**Listed records**

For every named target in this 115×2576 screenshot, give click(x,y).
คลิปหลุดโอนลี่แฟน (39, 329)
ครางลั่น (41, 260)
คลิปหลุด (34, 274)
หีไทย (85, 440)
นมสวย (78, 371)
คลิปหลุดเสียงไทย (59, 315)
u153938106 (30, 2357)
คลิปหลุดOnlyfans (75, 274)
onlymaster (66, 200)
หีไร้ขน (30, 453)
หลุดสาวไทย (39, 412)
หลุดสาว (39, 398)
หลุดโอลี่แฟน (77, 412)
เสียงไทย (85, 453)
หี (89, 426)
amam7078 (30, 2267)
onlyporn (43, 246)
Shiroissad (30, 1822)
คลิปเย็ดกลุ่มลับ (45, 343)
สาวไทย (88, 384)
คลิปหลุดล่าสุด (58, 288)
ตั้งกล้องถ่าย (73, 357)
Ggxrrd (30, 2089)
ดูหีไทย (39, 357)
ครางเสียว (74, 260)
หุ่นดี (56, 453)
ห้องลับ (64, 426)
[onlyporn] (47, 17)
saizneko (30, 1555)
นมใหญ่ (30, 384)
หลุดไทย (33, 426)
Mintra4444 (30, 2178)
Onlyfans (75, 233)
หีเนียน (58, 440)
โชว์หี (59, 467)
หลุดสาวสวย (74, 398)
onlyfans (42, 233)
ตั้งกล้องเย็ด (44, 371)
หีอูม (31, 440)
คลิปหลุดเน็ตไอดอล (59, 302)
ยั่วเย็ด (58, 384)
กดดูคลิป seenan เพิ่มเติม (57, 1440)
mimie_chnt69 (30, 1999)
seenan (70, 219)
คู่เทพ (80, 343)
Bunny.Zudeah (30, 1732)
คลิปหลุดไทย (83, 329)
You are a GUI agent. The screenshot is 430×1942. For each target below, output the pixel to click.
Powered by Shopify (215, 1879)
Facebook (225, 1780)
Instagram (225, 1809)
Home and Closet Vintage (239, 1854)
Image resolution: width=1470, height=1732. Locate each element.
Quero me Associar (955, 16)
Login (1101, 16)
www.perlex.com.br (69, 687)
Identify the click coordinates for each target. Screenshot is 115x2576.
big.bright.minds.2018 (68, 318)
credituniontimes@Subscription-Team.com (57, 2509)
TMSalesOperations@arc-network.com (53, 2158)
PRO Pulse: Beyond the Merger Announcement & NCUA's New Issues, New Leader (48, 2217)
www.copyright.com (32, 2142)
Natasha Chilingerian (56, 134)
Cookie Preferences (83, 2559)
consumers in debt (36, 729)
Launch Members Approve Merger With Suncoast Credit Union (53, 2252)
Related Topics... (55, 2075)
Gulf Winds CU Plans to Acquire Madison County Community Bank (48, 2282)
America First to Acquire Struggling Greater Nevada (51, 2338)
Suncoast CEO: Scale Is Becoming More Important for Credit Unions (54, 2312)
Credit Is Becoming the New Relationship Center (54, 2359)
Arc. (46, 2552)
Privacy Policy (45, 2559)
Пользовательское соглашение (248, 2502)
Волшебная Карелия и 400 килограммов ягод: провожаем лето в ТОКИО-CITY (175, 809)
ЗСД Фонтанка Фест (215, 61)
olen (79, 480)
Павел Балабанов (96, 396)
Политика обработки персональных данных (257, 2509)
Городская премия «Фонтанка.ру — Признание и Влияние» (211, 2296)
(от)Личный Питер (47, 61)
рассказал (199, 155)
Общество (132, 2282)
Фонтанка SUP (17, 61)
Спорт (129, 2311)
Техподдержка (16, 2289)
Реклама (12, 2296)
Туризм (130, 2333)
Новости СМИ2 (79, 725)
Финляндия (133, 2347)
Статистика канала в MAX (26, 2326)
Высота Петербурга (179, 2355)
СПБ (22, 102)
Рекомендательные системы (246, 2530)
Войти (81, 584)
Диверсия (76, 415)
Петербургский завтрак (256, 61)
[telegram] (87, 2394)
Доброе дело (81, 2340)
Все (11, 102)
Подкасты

**Problem to solve**
Transcribe each entry exactly.

**The completed task**
For every named target in this 115×2576 screenshot, give click(x,y).
คลิปหลุดโอนลี่แฟน (39, 329)
ครางลั่น (41, 260)
คลิปหลุด (34, 274)
หีไทย (85, 440)
นมสวย (78, 371)
คลิปหลุดเสียงไทย (59, 315)
u153938106 (30, 2357)
คลิปหลุดOnlyfans (75, 274)
onlymaster (66, 200)
หีไร้ขน (30, 453)
หลุดสาวไทย (39, 412)
หลุดสาว (39, 398)
หลุดโอลี่แฟน (77, 412)
เสียงไทย (85, 453)
หี (89, 426)
amam7078 (30, 2267)
onlyporn (43, 246)
Shiroissad (30, 1822)
คลิปเย็ดกลุ่มลับ (45, 343)
สาวไทย (88, 384)
คลิปหลุดล่าสุด (58, 288)
ตั้งกล้องถ่าย (73, 357)
Ggxrrd (30, 2089)
ดูหีไทย (39, 357)
ครางเสียว (74, 260)
หุ่นดี (56, 453)
ห้องลับ (64, 426)
[onlyporn] (47, 17)
saizneko (30, 1555)
นมใหญ่ (30, 384)
หลุดไทย (33, 426)
Mintra4444 (30, 2178)
Onlyfans (75, 233)
หีเนียน (58, 440)
โชว์หี (59, 467)
หลุดสาวสวย (74, 398)
onlyfans (42, 233)
ตั้งกล้องเย็ด (44, 371)
หีอูม (31, 440)
คลิปหลุดเน็ตไอดอล (59, 302)
ยั่วเย็ด (58, 384)
กดดูคลิป seenan เพิ่มเติม (57, 1440)
mimie_chnt69 (30, 1999)
seenan (70, 219)
คู่เทพ (80, 343)
Bunny.Zudeah (30, 1732)
คลิปหลุดไทย (83, 329)
You are a GUI agent. The screenshot is 430×1942. For each target below, output the pixel to click.
Powered by Shopify (215, 1879)
Facebook (225, 1780)
Instagram (225, 1809)
Home and Closet Vintage (239, 1854)
Image resolution: width=1470, height=1732. Locate each element.
Quero me Associar (955, 16)
Login (1101, 16)
www.perlex.com.br (69, 687)
Identify the click coordinates for each target. Screenshot is 115x2576.
big.bright.minds.2018 (68, 318)
credituniontimes@Subscription-Team.com (57, 2509)
TMSalesOperations@arc-network.com (53, 2158)
PRO Pulse: Beyond the Merger Announcement & NCUA's New Issues, New Leader (48, 2217)
www.copyright.com (32, 2142)
Natasha Chilingerian (56, 134)
Cookie Preferences (83, 2559)
consumers in debt (36, 729)
Launch Members Approve Merger With Suncoast Credit Union (53, 2252)
Related Topics... (55, 2075)
Gulf Winds CU Plans to Acquire Madison County Community Bank (48, 2282)
America First to Acquire Struggling Greater Nevada (51, 2338)
Suncoast CEO: Scale Is Becoming More Important for Credit Unions (54, 2312)
Credit Is Becoming the New Relationship Center (54, 2359)
Arc. (46, 2552)
Privacy Policy (45, 2559)
Пользовательское соглашение (248, 2502)
Волшебная Карелия и 400 килограммов ягод: провожаем лето в ТОКИО-CITY (175, 809)
ЗСД Фонтанка Фест (215, 61)
olen (79, 480)
Павел Балабанов (96, 396)
Политика обработки персональных данных (257, 2509)
Городская премия «Фонтанка.ру — Признание и Влияние» (211, 2296)
(от)Личный Питер (47, 61)
рассказал (199, 155)
Общество (132, 2282)
Фонтанка SUP (17, 61)
Спорт (129, 2311)
Техподдержка (16, 2289)
Реклама (12, 2296)
Туризм (130, 2333)
Новости СМИ2 (79, 725)
Финляндия (133, 2347)
Статистика канала в MAX (26, 2326)
Высота Петербурга (179, 2355)
СПБ (22, 102)
Рекомендательные системы (246, 2530)
Войти (81, 584)
Диверсия (76, 415)
Петербургский завтрак (256, 61)
[telegram] (87, 2394)
Доброе дело (81, 2340)
Все (11, 102)
Подкасты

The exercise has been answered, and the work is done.